Il diretto interessato, finora, ha taciuto. Nell’ultima riunione del Comitato dei 45 non ha fatto mistero dei suoi dubbi sulle regole per le primarie di ottobre (liste bloccate e collegate ai candidati leader). Ed è noto che preferirebbe altri tempi e altri modi per una eventuale “discesa in campo”. Ma a questo punto, con l’imprimatur della segreteria di via Nazionale, Veltroni è chiamato ad un risposta. Che non potrà più farsi attendere.
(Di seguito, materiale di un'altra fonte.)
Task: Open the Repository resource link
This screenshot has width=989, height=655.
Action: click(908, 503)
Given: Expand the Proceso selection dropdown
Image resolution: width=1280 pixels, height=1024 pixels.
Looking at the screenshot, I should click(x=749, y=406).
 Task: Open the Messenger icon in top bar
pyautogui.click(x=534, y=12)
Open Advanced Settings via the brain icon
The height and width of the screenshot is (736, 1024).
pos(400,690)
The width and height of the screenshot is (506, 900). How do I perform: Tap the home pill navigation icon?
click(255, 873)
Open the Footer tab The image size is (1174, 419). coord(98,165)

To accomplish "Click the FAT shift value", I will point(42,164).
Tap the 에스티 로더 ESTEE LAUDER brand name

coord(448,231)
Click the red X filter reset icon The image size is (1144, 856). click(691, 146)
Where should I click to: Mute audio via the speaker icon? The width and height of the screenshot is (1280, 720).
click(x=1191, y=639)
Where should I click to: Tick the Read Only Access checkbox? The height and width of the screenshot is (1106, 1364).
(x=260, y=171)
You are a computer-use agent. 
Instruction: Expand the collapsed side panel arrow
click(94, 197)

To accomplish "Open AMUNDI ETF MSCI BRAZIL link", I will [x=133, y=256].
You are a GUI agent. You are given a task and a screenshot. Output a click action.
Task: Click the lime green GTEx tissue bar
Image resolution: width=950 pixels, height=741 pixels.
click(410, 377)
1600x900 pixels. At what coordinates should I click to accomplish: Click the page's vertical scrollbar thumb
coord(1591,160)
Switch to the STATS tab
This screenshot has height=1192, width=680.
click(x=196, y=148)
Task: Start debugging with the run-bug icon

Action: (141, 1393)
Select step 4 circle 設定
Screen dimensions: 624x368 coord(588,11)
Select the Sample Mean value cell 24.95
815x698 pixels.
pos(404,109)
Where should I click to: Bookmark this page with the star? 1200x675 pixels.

DON RODRIGO E IL PARTITO NUOVO

di Fernando Cancedda

“Questo partito nuovo non s’ha da fare né domani né mai”.
Immaginate una stradina solitaria di campagna, fiancheggiata da ulivi, e la tranquilla meditazione di un galantuomo bruscamente interrotta da quella singolarissima intimazione. A chi assegnereste in questo caso il ruolo di don Abbondio, dei “bravi”, di don Rodrigo o di altri personaggi coinvolti nello scenario manzoniano? Il gioco è divertente ma i nomi veri limitatevi a immaginarli, potreste beccarvi una querela per diffamazione. Quanto al ruolo dei promessi sposi, lo assegniamo a noi, a tutti “democratici” in attesa di quella benedetta “novità”.
Proviamo insieme a immaginare il seguito di quel colloquio, liberandolo tuttavia dalla minacciosa brutalità del modello, che non si conviene più allo spirito dei nostri tempi.
“Partito nuovo? – potrebbe subito precisare uno dei “bravi” – chiamatelo pure come volete, purché quell’aggettivo, “nuovo”, resti sempre tra virgolette. Figurarsi. Da che mondo è mondo le rivoluzioni, le innovazioni sono servite a stimolare la fantasia dei potenti o degli aspiranti tali per escogitare metodi sempre più raffinati per tenere a bada le masse. Chiamatelo anche Partito democratico. E’ bene infatti che la democrazia sia proclamata, dichiarata, esaltata, difesa, esportata. Praticata, dipende”.
“Ma come – sospira il galantuomo, affidandosi al suo entusiasmo per la grande democrazia americana – e il sogno americano allora?”
“ Il sogno americano, certo – interviene il secondo “bravo” – il sogno è fondamentale, meglio se individuale e non collettivo. Vuol dire che qualunque cittadino, purché abbia la fortuna, la capacità, i mezzi e la volontà necessari, lottando e sgomitando senza guardare in faccia nessuno, potrà riuscire ad entrare nel ristretto numero dei potenti. Se la novità che aspettate è questa, possiamo metterci d’accordo”.
Il galantuomo prende coraggio. “Noi però vogliamo affermare il principio: una testa, un voto. E non basta: vogliamo anche più giovani e più donne al vertice del partito e delle istituzioni”.
“Beh, ora non vi allargate, adelante Pedro con Juicio – replica il “bravo”, prendendo in prestito una battuta dal vecchio copione – tutti avrete certamente il diritto di dare o negare il voto ai candidati delle nostre liste, ma quelli li dovremo scegliere noi, giovani e donne compresi. Non si è fatto così anche per il Comitato dei 45”?
Il galantuomo, subodorando l’imbroglio, decide allora di osare: “E se le liste le facessimo noi, noi cittadini elettori, anche quelli non iscritti, proponendo le candidature dal basso?” Una risata colossale rischia di seppellire il galantuomo: “…ma tutti i nostri candidati saranno proposti dal basso!”, gli gridano i “bravi”, allontanandosi sghignazzando.
Preoccupato ma non depresso, il galantuomo riprese la sua meditazione, pensando a come fare perché quelle candidature “dal basso” non fossero davvero le stesse suggerite dall’alto. E a noi non resta che darci da fare, sperando che anche questa storia abbia il lieto fine che piaceva tanto a Manzoni.